Measuring an impressive 120 meters, the temple hall is Japan’s longest wooden structure. The name Sanjusangendo (literally “33 intervals”) derives from the number of intervals between the building’s support columns, a traditional method of measuring the size of a building.
In the center of the main hall sits a large, wooden statue of a 1000-armed Kannon (Senju Kannon) that is flanked on each side by 500 statues of human sized 1000-armed Kannon standing in ten rows.
(Note that the actual statues have only 42 arms each. Subtract the two regular arms and multiply by the 25 planes of existence to get the full thousand.)
Ryan and I entered the working temple and despite neither of us being particularly spiritual, the scene in front of you is quite surreal. Row upon row of statue, eerily standing there in front and looking down on you made for quite a disturbing sight!
Obviously we weren’t allowed to take any photos of this inside of the temple, which means I’ve turned to Google to provide you with a hint of what we saw:
Outside of the statues, the temple also has a few other things going for it. In January, the temple has an event known as the Rite of the Willow, where worshippers are touched on the head with a sacred willow branch to cure and prevent headaches.
A popular archery tournament known as the Tōshiya has also been held here, beside the West veranda, since the Edo period.
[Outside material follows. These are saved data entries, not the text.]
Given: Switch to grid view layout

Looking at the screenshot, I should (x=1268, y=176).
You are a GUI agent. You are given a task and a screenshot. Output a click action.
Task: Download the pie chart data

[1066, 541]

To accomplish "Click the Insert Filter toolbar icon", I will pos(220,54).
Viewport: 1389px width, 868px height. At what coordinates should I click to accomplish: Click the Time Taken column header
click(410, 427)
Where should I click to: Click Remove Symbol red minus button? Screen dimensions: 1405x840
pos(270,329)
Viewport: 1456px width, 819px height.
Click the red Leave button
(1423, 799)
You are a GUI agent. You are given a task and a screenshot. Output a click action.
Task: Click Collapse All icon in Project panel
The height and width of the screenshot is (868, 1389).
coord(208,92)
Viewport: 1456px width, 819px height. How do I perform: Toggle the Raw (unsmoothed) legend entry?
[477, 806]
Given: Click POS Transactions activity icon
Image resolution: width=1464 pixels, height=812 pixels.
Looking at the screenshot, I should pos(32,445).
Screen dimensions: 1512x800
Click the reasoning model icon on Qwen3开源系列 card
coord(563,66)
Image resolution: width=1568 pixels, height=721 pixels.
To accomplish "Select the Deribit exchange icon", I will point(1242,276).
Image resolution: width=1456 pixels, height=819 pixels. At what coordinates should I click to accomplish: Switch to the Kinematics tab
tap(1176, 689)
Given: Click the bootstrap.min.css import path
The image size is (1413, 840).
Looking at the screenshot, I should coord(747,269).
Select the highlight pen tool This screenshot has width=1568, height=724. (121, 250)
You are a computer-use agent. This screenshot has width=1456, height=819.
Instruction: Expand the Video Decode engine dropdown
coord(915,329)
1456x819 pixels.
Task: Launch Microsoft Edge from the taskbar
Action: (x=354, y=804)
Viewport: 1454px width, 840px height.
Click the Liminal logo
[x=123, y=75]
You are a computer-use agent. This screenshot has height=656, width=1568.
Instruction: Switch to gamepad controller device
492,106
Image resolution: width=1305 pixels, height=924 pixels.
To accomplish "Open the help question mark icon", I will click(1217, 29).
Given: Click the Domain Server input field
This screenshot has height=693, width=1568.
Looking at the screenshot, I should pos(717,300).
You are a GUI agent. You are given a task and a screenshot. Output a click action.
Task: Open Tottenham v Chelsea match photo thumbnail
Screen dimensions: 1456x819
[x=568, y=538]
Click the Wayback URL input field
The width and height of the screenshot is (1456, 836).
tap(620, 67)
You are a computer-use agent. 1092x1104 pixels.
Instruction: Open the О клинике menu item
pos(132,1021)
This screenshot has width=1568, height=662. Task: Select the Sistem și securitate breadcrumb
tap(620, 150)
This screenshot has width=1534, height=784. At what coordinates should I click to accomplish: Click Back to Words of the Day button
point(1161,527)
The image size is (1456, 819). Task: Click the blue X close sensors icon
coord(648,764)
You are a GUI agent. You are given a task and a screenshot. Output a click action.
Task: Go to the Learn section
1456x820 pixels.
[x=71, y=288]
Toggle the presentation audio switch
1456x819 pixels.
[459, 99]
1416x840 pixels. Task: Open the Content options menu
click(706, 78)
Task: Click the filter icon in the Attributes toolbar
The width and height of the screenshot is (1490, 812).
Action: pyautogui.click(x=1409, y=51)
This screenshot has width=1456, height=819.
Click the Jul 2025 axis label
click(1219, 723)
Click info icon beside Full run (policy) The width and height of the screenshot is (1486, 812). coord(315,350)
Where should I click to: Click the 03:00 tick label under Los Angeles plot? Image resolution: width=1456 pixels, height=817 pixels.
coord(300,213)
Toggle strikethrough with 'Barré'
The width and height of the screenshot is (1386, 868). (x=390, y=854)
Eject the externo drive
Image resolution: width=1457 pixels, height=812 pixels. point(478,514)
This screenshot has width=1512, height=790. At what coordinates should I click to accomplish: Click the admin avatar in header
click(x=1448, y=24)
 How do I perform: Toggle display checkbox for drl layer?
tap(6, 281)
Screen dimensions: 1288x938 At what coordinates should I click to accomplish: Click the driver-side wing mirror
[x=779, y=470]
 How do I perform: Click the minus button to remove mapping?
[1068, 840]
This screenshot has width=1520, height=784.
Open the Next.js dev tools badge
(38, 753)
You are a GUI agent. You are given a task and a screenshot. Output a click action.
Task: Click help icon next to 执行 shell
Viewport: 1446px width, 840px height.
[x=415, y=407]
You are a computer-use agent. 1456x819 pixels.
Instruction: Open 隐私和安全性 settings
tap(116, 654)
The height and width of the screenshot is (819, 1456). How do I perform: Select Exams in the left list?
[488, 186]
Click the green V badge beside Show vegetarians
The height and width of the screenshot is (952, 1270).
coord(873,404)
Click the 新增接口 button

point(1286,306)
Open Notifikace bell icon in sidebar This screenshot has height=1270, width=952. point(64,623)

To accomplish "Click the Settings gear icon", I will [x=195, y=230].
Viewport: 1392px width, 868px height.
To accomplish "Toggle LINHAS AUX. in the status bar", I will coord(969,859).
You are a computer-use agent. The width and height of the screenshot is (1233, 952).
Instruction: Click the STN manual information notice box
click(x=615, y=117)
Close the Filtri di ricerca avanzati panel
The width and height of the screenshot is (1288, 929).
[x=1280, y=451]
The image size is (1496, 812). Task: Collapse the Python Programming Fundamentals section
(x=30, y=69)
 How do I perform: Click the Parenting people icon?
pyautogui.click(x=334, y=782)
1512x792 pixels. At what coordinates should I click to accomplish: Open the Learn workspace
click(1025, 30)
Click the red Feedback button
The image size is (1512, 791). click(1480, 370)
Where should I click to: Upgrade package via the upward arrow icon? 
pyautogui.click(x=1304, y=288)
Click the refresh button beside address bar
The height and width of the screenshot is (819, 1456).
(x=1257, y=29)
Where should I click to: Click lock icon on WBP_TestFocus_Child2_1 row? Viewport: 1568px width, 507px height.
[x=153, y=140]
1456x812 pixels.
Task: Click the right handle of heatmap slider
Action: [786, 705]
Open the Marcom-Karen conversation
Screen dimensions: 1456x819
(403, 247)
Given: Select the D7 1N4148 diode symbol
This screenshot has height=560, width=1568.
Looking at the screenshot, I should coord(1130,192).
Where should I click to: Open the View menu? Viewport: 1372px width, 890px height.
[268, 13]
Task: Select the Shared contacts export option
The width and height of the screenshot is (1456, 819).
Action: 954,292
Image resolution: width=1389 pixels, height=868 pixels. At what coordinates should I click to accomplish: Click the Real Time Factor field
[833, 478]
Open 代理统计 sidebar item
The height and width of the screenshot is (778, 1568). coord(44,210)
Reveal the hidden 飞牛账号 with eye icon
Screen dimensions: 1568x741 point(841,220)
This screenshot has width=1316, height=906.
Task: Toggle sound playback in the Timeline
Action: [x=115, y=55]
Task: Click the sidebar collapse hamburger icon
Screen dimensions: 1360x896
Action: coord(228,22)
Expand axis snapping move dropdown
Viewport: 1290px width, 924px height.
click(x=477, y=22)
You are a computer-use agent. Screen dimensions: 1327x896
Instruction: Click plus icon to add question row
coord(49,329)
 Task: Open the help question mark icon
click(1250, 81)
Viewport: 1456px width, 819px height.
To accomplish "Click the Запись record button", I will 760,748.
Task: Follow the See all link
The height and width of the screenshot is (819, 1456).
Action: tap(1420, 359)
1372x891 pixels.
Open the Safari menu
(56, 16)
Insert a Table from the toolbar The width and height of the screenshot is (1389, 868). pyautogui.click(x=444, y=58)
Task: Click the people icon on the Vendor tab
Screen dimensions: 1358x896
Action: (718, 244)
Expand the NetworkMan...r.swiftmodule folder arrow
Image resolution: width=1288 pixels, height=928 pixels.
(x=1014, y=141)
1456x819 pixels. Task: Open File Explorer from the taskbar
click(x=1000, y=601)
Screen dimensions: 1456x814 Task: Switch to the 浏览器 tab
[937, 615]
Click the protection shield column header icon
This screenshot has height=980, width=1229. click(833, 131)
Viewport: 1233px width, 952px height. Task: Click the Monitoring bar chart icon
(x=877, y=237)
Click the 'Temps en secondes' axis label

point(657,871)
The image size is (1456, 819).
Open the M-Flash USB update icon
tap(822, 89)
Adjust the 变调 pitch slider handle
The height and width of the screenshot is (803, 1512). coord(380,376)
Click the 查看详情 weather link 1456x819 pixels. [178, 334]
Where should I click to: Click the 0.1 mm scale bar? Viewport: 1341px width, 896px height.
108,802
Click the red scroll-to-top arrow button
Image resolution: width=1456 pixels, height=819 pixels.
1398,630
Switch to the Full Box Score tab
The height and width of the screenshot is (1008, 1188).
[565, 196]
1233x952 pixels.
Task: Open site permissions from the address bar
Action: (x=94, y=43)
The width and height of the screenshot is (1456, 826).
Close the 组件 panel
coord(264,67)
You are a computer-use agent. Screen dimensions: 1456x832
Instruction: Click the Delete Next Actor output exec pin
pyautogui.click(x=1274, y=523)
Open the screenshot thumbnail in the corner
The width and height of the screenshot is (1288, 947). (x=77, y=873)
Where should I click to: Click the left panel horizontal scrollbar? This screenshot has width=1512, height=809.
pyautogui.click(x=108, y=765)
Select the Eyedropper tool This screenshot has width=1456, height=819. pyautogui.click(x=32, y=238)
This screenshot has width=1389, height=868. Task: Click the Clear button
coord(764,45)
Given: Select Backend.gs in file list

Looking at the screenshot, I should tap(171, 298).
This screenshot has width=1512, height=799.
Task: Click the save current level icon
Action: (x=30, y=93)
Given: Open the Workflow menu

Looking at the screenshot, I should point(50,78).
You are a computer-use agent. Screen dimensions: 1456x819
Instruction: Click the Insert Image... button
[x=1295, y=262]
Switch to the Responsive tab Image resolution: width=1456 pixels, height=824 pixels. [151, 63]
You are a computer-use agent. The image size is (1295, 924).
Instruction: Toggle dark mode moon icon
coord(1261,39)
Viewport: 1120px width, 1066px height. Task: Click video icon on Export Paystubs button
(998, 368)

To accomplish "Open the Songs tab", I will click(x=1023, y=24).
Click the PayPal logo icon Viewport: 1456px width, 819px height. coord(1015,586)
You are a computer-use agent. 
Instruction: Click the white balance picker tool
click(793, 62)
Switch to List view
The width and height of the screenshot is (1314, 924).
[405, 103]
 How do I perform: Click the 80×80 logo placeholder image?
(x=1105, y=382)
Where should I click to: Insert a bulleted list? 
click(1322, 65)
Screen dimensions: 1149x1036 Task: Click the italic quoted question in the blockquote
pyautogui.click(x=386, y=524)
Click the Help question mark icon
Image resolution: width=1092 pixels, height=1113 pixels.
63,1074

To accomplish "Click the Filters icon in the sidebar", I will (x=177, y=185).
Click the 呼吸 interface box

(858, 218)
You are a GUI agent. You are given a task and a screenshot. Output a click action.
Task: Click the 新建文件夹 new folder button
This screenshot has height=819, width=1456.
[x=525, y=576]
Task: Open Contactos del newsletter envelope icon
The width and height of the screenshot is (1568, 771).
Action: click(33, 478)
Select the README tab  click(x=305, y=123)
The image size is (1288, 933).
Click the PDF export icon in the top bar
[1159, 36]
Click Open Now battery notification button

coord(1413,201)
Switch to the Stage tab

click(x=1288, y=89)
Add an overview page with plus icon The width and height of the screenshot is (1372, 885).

Also, the duel between the famous warrior Miyamoto Musashi and Yoshioka Denshichirō, leader of the Yoshioka-ryū, is popularly believed to have been fought just outside Sanjūsangen-dō in 1604.
We strolled around the gardens, took in the sights, and with that, we both decided that we had now seen enough ancient temples and shrines to last us for a while, meaning that next up was something completely different – a trip to the aquarium!